The agency flagged shortages of more than a dozen drug ingredients, two of which are included in Adderall. Others include bacteriostatic saline, which is necessary for diluting drugs for IV injections, and compounds used in common drugs for anesthesia, water retention and calcium deficiencies.

What’s the problem? China. That’s where most active ingredients come from, whether they’re used here or in India (where a lot of our generics come from). As one supply chain expert put it, “We don’t have independence in our drug supply at all.”

But shortages aren’t bad for everyone. Areva Pharmaceuticals jacked up the price of an older chemotherapy drug, fludarabine, from $110 to $2,736 because it’s hard to find — and cancer patients need it.

Another (potential) apnea drug

If you have mice with sleep apnea, you know how those little snores can keep the whole house up at night*. Even XXS-size CPAP masks don’t fit them.

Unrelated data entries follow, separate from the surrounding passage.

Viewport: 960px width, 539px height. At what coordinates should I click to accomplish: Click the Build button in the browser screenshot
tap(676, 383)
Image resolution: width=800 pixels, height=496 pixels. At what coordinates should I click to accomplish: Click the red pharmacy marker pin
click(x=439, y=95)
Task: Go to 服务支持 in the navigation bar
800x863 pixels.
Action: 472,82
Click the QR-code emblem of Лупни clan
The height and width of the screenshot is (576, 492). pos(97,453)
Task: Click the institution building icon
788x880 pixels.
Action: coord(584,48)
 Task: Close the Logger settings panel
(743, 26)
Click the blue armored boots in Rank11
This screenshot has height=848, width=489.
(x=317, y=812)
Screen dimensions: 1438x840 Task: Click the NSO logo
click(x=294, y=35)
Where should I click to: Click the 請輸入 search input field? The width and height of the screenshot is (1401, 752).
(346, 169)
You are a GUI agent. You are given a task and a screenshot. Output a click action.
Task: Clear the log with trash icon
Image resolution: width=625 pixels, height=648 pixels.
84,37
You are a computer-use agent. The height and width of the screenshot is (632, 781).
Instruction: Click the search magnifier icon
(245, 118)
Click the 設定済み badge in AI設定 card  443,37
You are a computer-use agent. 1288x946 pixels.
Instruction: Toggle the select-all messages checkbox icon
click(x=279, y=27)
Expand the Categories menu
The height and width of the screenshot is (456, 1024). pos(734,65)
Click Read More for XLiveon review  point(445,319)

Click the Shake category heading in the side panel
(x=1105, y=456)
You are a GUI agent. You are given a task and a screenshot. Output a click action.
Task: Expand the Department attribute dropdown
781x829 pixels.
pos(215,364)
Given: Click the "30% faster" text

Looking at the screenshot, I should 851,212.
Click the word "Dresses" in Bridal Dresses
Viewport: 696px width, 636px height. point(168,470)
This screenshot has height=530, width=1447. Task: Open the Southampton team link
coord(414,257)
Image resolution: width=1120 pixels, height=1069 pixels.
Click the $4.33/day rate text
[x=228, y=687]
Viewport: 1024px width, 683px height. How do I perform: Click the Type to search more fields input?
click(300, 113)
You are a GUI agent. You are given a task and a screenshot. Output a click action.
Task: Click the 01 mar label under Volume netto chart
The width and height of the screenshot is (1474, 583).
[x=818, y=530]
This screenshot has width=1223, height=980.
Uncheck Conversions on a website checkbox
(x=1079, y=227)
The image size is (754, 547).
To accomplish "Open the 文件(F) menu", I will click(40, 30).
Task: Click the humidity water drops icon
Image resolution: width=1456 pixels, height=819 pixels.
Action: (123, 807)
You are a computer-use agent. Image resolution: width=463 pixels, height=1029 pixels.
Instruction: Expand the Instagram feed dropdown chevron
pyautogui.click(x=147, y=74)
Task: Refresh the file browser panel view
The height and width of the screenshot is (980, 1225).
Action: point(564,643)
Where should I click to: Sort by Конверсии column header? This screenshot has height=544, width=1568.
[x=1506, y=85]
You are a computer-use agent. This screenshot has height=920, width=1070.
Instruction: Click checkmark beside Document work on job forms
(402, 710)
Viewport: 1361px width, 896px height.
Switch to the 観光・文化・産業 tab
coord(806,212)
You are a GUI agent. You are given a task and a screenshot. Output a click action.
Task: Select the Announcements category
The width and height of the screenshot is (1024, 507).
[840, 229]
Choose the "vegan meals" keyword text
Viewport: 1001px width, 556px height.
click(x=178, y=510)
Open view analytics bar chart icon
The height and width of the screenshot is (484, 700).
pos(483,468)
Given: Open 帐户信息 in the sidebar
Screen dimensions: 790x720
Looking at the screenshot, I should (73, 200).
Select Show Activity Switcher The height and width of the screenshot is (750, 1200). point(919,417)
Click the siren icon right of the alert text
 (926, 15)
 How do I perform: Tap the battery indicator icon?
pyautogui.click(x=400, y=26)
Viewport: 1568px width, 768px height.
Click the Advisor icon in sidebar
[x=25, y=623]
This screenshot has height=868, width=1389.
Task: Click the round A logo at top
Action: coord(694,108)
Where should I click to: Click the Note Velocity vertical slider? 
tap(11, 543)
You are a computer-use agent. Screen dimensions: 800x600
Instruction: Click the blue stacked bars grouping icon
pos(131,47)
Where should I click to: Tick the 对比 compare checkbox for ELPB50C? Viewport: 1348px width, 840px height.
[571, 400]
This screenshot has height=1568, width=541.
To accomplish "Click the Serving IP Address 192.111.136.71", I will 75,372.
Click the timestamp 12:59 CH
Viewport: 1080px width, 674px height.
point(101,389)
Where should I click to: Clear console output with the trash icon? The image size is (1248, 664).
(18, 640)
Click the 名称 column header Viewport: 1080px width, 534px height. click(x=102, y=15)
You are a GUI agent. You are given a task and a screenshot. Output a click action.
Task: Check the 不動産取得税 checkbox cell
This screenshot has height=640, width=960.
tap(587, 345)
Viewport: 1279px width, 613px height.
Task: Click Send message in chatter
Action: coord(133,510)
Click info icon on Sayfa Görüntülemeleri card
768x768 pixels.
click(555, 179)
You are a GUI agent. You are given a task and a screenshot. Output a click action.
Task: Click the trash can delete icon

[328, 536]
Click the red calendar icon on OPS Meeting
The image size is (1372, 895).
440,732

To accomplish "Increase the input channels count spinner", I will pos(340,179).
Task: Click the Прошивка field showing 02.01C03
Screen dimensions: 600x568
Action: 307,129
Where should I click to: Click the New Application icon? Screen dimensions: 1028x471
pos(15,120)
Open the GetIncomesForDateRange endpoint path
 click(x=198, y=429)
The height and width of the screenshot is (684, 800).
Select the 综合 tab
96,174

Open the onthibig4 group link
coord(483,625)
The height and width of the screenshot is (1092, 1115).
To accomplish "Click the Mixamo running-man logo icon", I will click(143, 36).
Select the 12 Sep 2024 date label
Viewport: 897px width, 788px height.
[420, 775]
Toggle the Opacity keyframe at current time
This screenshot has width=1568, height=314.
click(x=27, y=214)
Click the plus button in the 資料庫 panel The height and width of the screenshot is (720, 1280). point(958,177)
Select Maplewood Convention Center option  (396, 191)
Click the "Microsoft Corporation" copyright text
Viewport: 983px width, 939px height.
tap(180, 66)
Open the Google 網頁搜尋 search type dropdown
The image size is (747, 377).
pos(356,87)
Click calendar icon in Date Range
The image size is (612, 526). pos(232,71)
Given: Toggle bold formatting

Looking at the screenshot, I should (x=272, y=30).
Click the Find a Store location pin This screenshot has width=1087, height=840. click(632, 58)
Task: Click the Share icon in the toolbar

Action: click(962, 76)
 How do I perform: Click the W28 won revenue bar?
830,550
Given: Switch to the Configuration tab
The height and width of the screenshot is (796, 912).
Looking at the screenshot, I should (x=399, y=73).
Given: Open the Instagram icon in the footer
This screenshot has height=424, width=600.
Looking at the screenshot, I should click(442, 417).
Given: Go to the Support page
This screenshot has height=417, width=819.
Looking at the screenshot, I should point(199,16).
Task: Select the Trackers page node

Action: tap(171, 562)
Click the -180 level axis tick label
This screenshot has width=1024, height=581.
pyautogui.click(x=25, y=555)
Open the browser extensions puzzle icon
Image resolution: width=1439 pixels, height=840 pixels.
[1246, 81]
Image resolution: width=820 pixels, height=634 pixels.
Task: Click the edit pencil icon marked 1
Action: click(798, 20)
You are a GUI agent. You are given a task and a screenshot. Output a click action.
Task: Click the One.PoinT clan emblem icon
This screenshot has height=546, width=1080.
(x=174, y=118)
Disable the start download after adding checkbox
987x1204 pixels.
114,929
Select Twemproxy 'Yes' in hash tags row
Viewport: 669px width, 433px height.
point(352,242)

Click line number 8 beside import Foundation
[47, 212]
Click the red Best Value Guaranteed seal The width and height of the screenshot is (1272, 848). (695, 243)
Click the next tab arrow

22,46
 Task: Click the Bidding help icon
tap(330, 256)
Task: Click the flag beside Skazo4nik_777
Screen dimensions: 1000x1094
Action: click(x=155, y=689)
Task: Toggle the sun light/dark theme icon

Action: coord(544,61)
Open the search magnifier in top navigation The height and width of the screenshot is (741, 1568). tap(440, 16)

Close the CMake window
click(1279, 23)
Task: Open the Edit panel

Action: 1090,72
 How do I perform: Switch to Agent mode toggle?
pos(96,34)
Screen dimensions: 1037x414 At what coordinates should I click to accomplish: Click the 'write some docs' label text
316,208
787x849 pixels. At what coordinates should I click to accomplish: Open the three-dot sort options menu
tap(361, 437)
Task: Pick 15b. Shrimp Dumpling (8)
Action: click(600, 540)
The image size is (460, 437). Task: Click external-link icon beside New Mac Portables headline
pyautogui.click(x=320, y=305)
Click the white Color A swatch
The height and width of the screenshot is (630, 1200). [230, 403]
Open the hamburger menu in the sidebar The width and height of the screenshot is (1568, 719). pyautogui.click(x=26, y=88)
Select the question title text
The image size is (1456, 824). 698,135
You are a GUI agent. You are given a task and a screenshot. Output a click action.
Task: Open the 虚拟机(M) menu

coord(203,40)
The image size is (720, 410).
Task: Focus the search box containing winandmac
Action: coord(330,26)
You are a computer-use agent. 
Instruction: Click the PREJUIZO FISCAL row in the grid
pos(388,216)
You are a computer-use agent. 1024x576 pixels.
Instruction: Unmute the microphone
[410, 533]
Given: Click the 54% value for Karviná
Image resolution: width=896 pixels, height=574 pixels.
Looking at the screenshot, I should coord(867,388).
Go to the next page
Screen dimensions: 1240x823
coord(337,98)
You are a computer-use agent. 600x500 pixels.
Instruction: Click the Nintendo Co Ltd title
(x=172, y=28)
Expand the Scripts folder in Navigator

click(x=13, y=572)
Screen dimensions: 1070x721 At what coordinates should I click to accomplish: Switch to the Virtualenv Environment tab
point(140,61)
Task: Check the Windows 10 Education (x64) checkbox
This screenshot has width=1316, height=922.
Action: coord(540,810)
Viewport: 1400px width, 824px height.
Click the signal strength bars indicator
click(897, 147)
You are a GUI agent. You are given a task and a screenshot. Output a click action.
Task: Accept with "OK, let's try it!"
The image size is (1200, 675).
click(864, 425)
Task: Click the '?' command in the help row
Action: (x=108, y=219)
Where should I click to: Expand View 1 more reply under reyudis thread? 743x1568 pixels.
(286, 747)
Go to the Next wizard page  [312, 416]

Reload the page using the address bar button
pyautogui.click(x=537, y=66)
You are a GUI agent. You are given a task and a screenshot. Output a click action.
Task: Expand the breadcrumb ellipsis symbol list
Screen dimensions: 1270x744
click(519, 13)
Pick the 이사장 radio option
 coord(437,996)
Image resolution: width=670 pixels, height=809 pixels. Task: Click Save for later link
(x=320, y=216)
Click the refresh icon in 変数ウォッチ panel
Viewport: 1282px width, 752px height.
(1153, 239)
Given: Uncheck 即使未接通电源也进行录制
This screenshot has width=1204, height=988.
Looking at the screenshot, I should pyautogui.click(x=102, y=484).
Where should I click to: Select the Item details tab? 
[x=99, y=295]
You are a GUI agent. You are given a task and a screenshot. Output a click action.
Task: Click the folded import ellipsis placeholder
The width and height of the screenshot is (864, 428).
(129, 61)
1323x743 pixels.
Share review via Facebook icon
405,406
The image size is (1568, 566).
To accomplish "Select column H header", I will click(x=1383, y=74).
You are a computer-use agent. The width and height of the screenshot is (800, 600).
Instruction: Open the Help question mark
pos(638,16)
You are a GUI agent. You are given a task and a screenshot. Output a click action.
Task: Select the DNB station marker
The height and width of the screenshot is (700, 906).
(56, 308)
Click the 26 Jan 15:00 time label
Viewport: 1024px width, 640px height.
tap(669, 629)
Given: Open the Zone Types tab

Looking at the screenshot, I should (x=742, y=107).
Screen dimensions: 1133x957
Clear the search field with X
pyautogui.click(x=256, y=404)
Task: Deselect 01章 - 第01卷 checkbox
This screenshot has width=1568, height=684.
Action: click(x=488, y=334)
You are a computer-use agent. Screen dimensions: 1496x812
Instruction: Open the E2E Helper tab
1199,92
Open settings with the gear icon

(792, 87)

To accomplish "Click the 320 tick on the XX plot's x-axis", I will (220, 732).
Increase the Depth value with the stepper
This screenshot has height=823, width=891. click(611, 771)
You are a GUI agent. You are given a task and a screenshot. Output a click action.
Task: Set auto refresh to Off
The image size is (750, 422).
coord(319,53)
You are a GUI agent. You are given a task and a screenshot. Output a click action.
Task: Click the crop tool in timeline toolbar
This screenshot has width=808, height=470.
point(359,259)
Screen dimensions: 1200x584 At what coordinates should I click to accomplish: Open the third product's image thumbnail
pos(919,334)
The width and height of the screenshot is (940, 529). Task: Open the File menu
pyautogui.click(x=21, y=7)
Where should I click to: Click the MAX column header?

Good news, though: There might be (another) pharmaceutical option coming down the pike. (We already wrote about one.)

It’s like this, see: A protein called TRPM7 is found in the sensors in the neck that detect oxygen and carbon dioxide changes. TRPM7 has already been connected to high blood pressure, and now Johns Hopkins researchers say that “TRPM7 plays a role in suppressing breathing in obese mice with symptoms of sleep-disordered breathing conditions.”

In other words, TRPM7 might be a target for treating sleep apnea.

They took some fat mice, blocked TRPM7 from being produced, and found that these obese mice had a 14% increase in the amount of air they breathed compared to normal obese mice. Well well well.

They also found that the hormone leptin may cause more TRPM7 to be produced, meaning there are now a couple of pathways to explore for treating apnea with drugs.

* Assuming you have a lot of mice and a small house

An RSV vaccine is almost here

Fun fact: The same team that discovered the structure of SARS-CoV-2 (allowing Covid vaccines to be made), had previously published the structure of RSV. And now that’s about to bear fruit as “four [vaccine] candidates and one monoclonal antibody treatment are in late-stage clinical trials.”

RSV hits little kids and seniors particularly hard, and almost 60 years ago a completely different kind of prototype vaccine failed in trials — but as that has nothing to do with these current vaccines, no one would ever think of bringing that up as a way to scare parents.

The best blood thinner

If you’ve been lying awake at night wondering “What’s the best direct oral anticoagulant?” you can wonder no more. Researchers at University College London have the answer: It’s apixaban.

Using data from more than half a million patients on DOACs, they compared the effectiveness of apixaban, dabigatran, edoxaban, and rivaroxaban users. Result: While all four worked fine for preventing stroke and brain bleeds, “apixaban stood out as having lower risk of gastrointestinal bleeding, with 19–28% lower risks when compared directly to each of the other three DOACs.”

Sleep well.

Aim high

What’s the number one reason men go to the doctor? Let’s just say it’s not “I have the sniffles*.”